Wer selber einen Kredit aufnehmen muß, um mit diesem Geld zu wirtschaften, wird nicht auf die Idee einer Wohnungsbauinvestition kommen (es sei denn, er ist Bauunternehmer und muß fehlende Aufträge durch Eigeninitiative kompensieren). [S. 246] Ob sich ein Mensch mit Bankguthaben dagegen für den Wohnungsbau entscheidet, hängt von der Zugewinnerwartung, Entscheidungskompetenz und dem damit einhergehenden Verwaltungsaufwand ab. Sicher ist es vernünftig, unter dem Aspekt der Vermögenserhaltung von Geld, in wertstabilen Immobilienbesitz zu wechseln. Aber dieser Wechsel rentiert sich nicht, sondern entlastet lediglich von dem Inflations-und Konjunkturrisiko andersgerichteter Entscheidungsalternativen. Nur wenn der Investor das Geld »übrig hat« und zudem mit diesem Werttypus umgehen kann bzw. will, dann findet Bautätigkeit aus Sicht des Kapitals statt.

Damit ist auf dem Wohnungsmarkt eine hohe Hürde für das Regulativ des Marktes gegeben, das sich zudem viel weniger an Wohnungsbeständen und Wohnungsbedürfnissen orientiert denn an der Zins-bzw. Geldpolitik einer Notenbank. Wer unter der Randbedingung von Wohnungsnot einen investitionsanregenden »Gleichgewichtspreis« für Mieten zahlen kann, der kann auch fast schon bauen bzw. hat seine Selbstversorgung mit Wohnraum bereits in der Vergangenheit gesichert.

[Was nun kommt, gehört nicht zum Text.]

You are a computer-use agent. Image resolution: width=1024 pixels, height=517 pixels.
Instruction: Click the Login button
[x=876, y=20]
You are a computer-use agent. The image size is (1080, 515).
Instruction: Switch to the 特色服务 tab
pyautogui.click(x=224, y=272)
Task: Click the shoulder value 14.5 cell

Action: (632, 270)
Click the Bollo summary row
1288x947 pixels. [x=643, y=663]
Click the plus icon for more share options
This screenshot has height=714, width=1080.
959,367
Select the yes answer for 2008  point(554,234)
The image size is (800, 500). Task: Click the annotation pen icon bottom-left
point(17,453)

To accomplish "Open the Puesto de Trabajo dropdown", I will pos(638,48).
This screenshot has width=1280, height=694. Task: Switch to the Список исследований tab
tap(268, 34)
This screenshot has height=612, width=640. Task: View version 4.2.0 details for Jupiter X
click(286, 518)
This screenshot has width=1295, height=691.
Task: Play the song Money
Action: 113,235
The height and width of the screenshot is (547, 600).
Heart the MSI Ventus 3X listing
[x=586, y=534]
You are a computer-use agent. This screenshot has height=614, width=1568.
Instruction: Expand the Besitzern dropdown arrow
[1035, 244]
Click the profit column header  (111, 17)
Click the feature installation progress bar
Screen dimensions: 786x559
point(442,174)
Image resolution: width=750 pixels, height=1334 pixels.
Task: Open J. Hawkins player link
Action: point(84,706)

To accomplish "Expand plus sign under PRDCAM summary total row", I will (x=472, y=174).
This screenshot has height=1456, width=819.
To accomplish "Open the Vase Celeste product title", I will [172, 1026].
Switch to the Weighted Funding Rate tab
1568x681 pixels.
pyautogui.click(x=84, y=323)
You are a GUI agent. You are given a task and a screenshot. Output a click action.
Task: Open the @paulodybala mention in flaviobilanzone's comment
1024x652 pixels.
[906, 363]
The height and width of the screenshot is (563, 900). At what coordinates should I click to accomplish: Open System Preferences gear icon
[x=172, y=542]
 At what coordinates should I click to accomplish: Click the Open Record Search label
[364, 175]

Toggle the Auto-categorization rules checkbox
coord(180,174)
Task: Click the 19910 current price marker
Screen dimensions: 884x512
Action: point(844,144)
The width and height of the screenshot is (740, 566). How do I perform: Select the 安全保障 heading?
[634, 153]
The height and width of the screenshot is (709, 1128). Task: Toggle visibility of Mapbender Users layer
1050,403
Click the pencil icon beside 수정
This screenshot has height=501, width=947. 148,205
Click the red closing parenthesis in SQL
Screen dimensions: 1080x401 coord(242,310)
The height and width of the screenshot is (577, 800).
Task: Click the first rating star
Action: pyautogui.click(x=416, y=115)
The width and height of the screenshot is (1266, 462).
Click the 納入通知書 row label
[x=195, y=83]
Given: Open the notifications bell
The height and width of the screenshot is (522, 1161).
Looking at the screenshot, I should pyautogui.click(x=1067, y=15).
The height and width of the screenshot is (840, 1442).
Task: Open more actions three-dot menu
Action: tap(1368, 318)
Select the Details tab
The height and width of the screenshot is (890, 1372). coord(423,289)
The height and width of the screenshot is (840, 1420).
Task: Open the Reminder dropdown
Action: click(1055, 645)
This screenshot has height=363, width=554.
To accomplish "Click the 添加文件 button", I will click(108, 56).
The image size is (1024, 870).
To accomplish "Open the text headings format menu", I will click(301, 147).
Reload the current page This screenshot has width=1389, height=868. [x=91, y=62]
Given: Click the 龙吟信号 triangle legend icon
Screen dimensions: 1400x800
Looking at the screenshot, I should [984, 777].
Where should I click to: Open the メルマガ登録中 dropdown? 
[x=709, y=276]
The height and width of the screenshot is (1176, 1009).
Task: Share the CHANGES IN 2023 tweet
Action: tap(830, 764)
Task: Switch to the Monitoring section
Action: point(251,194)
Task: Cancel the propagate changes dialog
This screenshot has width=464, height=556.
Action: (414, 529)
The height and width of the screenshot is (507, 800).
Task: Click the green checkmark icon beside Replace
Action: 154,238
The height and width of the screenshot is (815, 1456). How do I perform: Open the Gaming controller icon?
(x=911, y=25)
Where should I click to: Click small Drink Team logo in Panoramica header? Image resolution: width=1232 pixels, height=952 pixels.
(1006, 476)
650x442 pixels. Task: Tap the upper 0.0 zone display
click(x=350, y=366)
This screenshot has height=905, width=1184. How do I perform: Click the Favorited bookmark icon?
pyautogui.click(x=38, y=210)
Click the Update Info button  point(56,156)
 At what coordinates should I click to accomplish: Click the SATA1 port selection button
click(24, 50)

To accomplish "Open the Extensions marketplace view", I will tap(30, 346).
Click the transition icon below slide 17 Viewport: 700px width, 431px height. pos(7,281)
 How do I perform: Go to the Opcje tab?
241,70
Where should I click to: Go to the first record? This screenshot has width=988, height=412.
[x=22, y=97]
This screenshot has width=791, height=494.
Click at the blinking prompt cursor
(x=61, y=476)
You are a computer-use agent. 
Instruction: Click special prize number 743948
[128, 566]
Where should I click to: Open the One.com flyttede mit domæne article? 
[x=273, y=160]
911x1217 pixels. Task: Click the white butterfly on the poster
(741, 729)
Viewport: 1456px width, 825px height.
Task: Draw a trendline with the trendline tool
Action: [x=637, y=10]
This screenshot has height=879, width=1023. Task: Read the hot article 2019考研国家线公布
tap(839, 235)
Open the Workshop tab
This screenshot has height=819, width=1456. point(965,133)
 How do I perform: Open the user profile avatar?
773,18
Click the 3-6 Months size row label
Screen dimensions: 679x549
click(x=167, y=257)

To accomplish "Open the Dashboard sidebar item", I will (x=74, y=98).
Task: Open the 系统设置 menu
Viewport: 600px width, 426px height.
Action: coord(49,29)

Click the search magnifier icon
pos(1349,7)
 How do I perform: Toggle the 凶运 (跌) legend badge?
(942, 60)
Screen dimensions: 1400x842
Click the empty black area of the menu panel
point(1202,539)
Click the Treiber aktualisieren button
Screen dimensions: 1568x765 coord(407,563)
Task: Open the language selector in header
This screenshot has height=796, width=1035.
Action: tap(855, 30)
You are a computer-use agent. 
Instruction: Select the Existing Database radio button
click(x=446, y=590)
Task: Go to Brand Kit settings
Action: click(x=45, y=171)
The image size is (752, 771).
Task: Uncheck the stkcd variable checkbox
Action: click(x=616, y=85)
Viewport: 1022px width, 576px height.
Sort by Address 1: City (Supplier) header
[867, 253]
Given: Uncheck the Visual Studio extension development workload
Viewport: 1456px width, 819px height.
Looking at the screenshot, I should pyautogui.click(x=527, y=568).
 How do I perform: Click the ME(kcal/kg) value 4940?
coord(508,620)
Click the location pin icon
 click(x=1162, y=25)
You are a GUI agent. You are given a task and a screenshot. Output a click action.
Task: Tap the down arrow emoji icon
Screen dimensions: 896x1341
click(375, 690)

Ich stelle zusammenfassend fest, daß die Profitchancen außerhalb des Sektors »Wohnungsbau« den »Preis für Geld« bestimmen. Das kapitalistische Gleichgewicht des langfristig zu finanzierenden Wertgutes »Wohnraum« stellt sich etwa ein, wenn die Mieten den Kapitalzins ersetzen. Da diese Mieten von den bereits im Arbeitsprozeß, Konsumtionsbereich und durch Steuerabgaben etc. belasteten Arbeitnehmer nicht bezahlt werden können, gibt es auch keinen marktimmanenten Investitionsanreiz. Der Staat muß seine eigene Unordnung demnach retten, indem Wohnraum mit Maßnahmen der Politik geschaffen wird. Setzen diese Maßnahmen vorübergehend aus oder erfolgt Fehlplanung, tritt Wohnungsnot ein. In dieser explodieren (als Geschwindigkeitsangabe verstanden) die Mieten der Wohnungswechsler entsprechend der Grenzbedürftigkeit »Leerstand zu Wohnungssuchenden« bis über das Niveau des zuvor politisch verhinderten kapitalistischen »Gleichgewichtes«. Erst jetzt führt der Reiz der Rendite zu konkurrierenden »Investitionen«. Vorher sind nur Abwarten und das Realisieren von Mietsteigerungen entscheidungsrational. Diese Einschätzung finden wir indirekt bestätigt durch eine Erhebung der Deutschen Bank. Danach korrelieren »selbstgenutzter Wohnungsraum« und »hohe Mieten« dergestalt miteinander, daß in Städten mit geringer Wohneigentumsquote die Mieten hoch stehen, in Städten mit hoher Wohneigentumsquote dagegen niedrig[484]. Ein funktionierender Preis-Anreiz-Mechanismus ließe genau entgegengesetzte Ergebnisse erwarten, weil in Städten mit hohen Mieten eigentlich verstärkte Bautätigkeit zu erwarten wäre. Statt dessen scheint die Politik der Stadtväter für den Grad erfolgter bzw. unterlassener Bautätigkeit verantwortlich zu sein. Oder anders gesagt: der bestehende Mangel in den Städten mit den höchsten Mietpreisen genügt dort noch nicht, um den Marktmechanismus ausgleichend tätig werden zu lassen. Bis wohin aber sollen die Mieten steigen, wenn 40 DM pro m2 (Berlin) noch keine Impulse setzen?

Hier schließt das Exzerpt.